Exercise requirements
Can you copy the items again, starting at the line with "At what coordinates should I click to accomplish: Toggle" and ending at the last item, with "Shift" changed to "Caps Lock" and nothing else altered?

◇ ◇ ◇ ◇ ◇

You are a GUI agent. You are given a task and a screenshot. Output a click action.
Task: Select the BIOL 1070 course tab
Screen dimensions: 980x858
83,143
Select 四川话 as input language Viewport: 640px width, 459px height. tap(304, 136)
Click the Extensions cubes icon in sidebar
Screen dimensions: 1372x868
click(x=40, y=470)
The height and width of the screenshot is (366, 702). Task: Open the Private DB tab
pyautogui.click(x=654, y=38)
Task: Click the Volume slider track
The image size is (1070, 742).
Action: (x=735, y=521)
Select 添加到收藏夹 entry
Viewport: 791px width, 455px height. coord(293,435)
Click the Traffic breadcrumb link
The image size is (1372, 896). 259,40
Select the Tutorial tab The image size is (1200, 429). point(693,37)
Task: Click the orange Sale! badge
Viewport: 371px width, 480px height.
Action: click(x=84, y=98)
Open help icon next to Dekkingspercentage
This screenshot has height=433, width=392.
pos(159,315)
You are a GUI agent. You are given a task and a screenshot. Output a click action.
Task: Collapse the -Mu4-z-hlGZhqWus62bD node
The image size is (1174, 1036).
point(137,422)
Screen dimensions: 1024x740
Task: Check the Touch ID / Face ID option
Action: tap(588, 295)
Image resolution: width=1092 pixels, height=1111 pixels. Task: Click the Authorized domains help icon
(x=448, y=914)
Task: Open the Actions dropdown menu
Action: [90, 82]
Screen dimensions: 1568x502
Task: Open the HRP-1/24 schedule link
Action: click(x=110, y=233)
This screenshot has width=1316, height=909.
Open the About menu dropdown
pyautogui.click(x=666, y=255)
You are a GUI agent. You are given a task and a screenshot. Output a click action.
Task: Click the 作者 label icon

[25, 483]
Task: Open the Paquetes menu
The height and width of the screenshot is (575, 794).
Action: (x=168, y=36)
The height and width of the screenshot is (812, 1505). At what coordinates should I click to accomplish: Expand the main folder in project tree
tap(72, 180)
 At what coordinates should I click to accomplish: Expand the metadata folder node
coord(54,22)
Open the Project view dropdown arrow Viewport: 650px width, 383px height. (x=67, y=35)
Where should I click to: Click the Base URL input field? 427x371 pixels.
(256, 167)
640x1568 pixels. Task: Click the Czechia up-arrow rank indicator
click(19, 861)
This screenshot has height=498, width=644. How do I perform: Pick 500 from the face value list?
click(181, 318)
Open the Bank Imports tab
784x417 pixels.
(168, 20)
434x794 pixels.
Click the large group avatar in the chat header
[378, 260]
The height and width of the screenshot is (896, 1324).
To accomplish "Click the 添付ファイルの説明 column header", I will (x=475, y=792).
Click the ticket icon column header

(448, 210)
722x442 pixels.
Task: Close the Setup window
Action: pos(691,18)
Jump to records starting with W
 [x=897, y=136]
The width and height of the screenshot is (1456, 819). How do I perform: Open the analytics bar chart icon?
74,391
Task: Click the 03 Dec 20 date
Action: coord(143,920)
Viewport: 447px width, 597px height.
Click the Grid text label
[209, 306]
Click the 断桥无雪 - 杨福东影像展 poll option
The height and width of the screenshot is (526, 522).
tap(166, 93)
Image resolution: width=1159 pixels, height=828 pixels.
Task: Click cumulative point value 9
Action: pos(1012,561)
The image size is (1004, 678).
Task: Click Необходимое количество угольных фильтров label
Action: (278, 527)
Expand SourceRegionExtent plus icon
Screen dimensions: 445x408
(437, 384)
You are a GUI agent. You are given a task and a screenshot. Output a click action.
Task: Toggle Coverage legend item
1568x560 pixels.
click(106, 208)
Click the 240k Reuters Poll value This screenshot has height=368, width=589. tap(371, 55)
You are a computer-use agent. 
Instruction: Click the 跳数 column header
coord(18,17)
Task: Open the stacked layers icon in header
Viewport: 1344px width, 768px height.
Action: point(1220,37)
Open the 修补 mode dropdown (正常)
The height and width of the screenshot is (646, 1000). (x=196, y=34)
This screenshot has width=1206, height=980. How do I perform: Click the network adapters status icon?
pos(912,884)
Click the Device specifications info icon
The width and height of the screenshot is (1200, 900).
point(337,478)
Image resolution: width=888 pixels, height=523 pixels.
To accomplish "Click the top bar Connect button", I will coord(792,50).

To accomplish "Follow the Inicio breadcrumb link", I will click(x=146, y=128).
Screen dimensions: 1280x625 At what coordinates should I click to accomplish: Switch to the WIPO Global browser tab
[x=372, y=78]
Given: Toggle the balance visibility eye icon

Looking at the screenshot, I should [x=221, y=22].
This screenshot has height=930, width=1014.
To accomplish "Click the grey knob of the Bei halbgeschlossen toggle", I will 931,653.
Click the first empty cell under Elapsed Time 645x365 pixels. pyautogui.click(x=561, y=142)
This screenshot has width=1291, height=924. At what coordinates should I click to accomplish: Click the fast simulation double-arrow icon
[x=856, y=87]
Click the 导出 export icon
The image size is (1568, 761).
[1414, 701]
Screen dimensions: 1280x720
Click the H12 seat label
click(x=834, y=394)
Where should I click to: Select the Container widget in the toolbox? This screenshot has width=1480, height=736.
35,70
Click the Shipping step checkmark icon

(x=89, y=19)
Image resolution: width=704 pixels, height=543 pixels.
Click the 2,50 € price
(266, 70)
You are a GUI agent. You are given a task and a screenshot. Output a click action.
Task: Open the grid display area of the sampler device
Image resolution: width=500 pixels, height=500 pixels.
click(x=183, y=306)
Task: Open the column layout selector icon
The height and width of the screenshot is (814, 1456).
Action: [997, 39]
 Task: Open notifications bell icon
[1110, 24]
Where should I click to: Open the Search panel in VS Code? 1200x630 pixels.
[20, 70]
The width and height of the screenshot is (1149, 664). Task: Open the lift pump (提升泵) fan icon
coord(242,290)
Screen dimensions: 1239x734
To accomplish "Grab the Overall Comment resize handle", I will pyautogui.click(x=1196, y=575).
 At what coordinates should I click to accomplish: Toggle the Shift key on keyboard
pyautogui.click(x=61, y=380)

◇ ◇ ◇ ◇ ◇

Exercise answer
 At what coordinates should I click to accomplish: Toggle the Caps Lock key on keyboard
pyautogui.click(x=61, y=380)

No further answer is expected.